What is a Voluntary Disclosure?
A voluntary disclosure is where a taxpayer identifies for themselves that they have made an error in their reporting or failed to report something to HMRC and discloses that to HMRC whilst they are not under enquiry.
Not all errors will require a voluntary disclosure. For example, for an income tax matter the window may still be open to amend the Tax Return and so it may be possible to deal with the error in this way. If not, a voluntary disclosure will be required.
The benefit of making a voluntary disclosure is that the level of penalties charged will be significantly lower than if HMRC discover the error and it may also be that HMRC take a lighter touch, for example by requiring fewer years to be corrected. For a business which may be sold, a significant additional reason for making a disclosure is that the discovery of errors during buyer due diligence can hold up or prevent a sale or require a retention of sale proceeds.
What are the “Disclosure Opportunities”?
Over recent years, HMRC have heavily promoted various “disclosure opportunities”. These have been focussed on particular areas or industries, such as offshore income and the legal profession. Typically these have offered enhanced terms to those who come forward to disclose historic errors.
Except for the Let Property Campaign and the Worldwide Disclosure Facility, all of the specific disclosure opportunities have now closed and instead there is a general mechanism for making disclosures in relation to direct taxes with separate mechanisms for employer liabilities, VAT and inheritance tax.
How is the disclosure made?
For direct taxes, disclosure is normally made via the Digital Disclosure Service. For other taxes, the disclosure is made by letter. Under the Digital Disclosure Service, the process is to first notify HMRC that you intend to make a disclosure. You then have 90 days to make your disclosure and prepare calculations of the liability due to HMRC, including appropriate penalties. This calculation forms the basis for a settlement offer to HMRC, which must be accompanied by a declaration that it is a complete and accurate disclosure.
When making a disclosure it is vital that it is complete and accurate otherwise HMRC may consider that there is a deliberate attempt to hide information which could result in higher penalties or even prosecution. Our service is therefore based on all disclosures being complete and accurate.
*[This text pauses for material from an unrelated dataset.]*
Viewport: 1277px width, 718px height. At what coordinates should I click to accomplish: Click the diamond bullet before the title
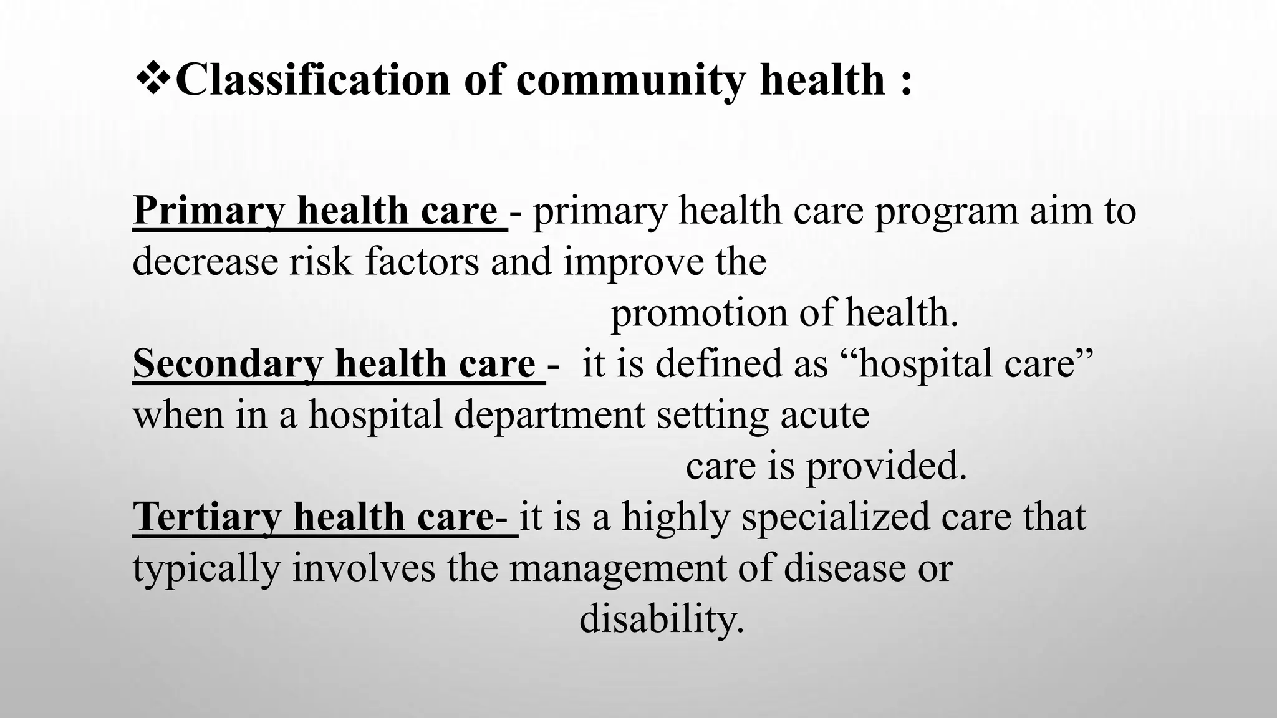[x=152, y=80]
Our role is to assist you to identify what needs to be disclosed, to formulate the disclosure to be made, taking account of the legislation, and to quantify the settlement that will be required. We will try to make the process as easy as possible for you. As part of this process it will be necessary to consider the level of penalty which should apply: under the Digital Disclosure Service, this is self-assessed and reviewed by HMRC. For a simple careless error it may be appropriate to self-assess a penalty of 0% or 10%.
What happens after the disclosure is submitted?
Once your disclosure is submitted, it will be acknowledged fairly swiftly (typically within two weeks). After that there will be a delay whilst HMRC review your disclosure, which will normally be several months. If they raise any queries on your disclosure, we will then assist you with these queries, respond to HMRC on your behalf and work to ensure that the settlement is finalised as quickly as possible.